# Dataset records
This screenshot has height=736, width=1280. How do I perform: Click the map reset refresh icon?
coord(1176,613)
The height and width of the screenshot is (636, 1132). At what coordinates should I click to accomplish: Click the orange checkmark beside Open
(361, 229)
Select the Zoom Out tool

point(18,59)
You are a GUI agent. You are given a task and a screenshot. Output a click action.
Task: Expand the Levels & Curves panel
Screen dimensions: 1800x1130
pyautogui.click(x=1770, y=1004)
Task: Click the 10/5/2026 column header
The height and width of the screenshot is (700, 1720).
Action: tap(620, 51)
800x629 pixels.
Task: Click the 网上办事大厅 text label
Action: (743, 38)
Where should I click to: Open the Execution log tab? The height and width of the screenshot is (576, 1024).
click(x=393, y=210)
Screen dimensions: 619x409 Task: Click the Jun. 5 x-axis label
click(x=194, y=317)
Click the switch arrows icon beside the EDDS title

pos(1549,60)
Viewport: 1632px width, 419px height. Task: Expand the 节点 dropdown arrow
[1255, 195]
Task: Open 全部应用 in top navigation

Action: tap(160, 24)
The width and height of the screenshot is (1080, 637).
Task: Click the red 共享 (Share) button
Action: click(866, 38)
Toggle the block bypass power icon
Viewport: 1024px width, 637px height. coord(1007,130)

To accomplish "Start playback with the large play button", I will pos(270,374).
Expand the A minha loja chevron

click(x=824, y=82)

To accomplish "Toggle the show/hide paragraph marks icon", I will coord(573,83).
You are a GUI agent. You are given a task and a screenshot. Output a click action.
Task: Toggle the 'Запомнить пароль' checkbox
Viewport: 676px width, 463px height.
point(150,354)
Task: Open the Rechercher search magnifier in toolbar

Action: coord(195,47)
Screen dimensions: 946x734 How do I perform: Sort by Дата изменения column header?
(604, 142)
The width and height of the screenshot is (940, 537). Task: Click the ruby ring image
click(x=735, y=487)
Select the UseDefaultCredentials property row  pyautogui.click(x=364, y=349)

# Directions
Extract exactly the leading lines of the data, stopping at and including the line with "Task: Expand the Levels & Curves panel".

# Task solution
This screenshot has height=736, width=1280. How do I perform: Click the map reset refresh icon?
coord(1176,613)
The height and width of the screenshot is (636, 1132). At what coordinates should I click to accomplish: Click the orange checkmark beside Open
(361, 229)
Select the Zoom Out tool

point(18,59)
You are a GUI agent. You are given a task and a screenshot. Output a click action.
Task: Expand the Levels & Curves panel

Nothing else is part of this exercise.